English-Tigrinya Tokenizer

This tokenizer is trained for English to Tigrinya machine translation tasks using the NLLB dataset for training and OPUS parallel data for testing.

Model Details

  • Languages: English, Tigrinya
  • Model type: Tokenizer using SentencePiece
  • License: MIT License
  • Training dataset: NLLB
  • Testing dataset: OPUS parallel data
  • Evaluation metric: BLEU score

Machine Translation Model: English ↔ Tigrinya

This model is a fine-tuned machine translation model trained to translate between English and Tigrinya.
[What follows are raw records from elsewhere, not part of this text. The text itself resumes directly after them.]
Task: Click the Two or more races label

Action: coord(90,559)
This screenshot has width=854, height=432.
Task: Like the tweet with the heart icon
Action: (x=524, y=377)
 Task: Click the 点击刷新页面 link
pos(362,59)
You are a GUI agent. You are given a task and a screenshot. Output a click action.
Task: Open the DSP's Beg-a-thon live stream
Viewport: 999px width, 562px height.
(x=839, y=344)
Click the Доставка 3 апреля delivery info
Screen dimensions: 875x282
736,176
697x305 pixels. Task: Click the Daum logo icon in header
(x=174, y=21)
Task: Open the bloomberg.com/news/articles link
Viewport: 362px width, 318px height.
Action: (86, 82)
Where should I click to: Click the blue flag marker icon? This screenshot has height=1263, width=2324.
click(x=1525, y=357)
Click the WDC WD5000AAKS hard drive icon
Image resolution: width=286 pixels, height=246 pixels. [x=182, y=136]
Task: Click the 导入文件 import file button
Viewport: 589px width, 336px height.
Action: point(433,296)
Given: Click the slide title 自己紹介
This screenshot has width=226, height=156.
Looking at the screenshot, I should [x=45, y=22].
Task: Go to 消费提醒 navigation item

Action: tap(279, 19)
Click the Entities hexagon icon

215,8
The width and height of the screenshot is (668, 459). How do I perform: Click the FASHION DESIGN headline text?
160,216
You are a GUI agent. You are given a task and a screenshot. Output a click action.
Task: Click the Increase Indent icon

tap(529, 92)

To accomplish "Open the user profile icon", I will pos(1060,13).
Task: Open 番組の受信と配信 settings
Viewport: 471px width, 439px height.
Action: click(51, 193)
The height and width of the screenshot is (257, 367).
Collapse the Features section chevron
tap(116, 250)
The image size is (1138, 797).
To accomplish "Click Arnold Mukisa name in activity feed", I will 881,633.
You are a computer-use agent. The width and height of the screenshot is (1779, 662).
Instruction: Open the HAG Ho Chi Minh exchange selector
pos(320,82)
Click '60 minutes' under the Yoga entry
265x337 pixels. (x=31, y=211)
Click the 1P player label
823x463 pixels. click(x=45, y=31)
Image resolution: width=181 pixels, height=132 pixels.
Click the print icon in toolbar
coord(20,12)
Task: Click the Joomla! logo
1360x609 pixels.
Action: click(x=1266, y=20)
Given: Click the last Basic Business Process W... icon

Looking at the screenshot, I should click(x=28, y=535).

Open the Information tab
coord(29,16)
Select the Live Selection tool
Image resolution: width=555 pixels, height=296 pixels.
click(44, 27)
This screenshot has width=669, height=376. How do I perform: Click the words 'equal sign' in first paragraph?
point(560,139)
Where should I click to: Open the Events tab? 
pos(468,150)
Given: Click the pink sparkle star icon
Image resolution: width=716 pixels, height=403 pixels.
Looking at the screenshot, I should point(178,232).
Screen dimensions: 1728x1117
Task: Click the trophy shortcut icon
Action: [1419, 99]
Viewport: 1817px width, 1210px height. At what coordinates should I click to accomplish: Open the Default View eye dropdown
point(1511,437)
It was trained on the parallel corpus of English and Tigrinya sentences.

Model Overview

  • Model Type: MarianMT (Multilingual Transformer Model)
  • Languages: English ↔ Tigrinya
  • Model Architecture: MarianMT, fine-tuned for English ↔ Tigrinya translation
  • Training Framework: Hugging Face Transformers, PyTorch

Training Details

  • Training Dataset: NLLB Parallel Corpus (English ↔ Tigrinya)

  • Training Epochs: 3

  • Batch Size: 8

  • Max Length: 128 tokens

  • Learning Rate: Starts from 1.44e-07 and decays during training

  • Training Loss:

    • Final training loss: 0.4756
    • Per-epoch loss progress:
      • Epoch 1: 0.443
      • Epoch 2: 0.4077
      • Epoch 3: 0.4379
  • Gradient Norms:

    • Epoch 1: 1.14
    • Epoch 2: 1.11
    • Epoch 3: 1.06
  • Training Time: 43376.7 seconds (~12 hours)

  • Training Speed:

    • Training samples per second: 96.7
    • Training steps per second: 12.08

Model Usage

This model can be used for translating English sentences to Tigrinya and vice versa.

Example Usage (Python)

from transformers import MarianMTModel, MarianTokenizer

# Load the model and tokenizer
model_name = "Hailay/MachineT_TigEng"  
model = MarianMTModel.from_pretrained(model_name)
tokenizer = MarianTokenizer.from_pretrained(model_name)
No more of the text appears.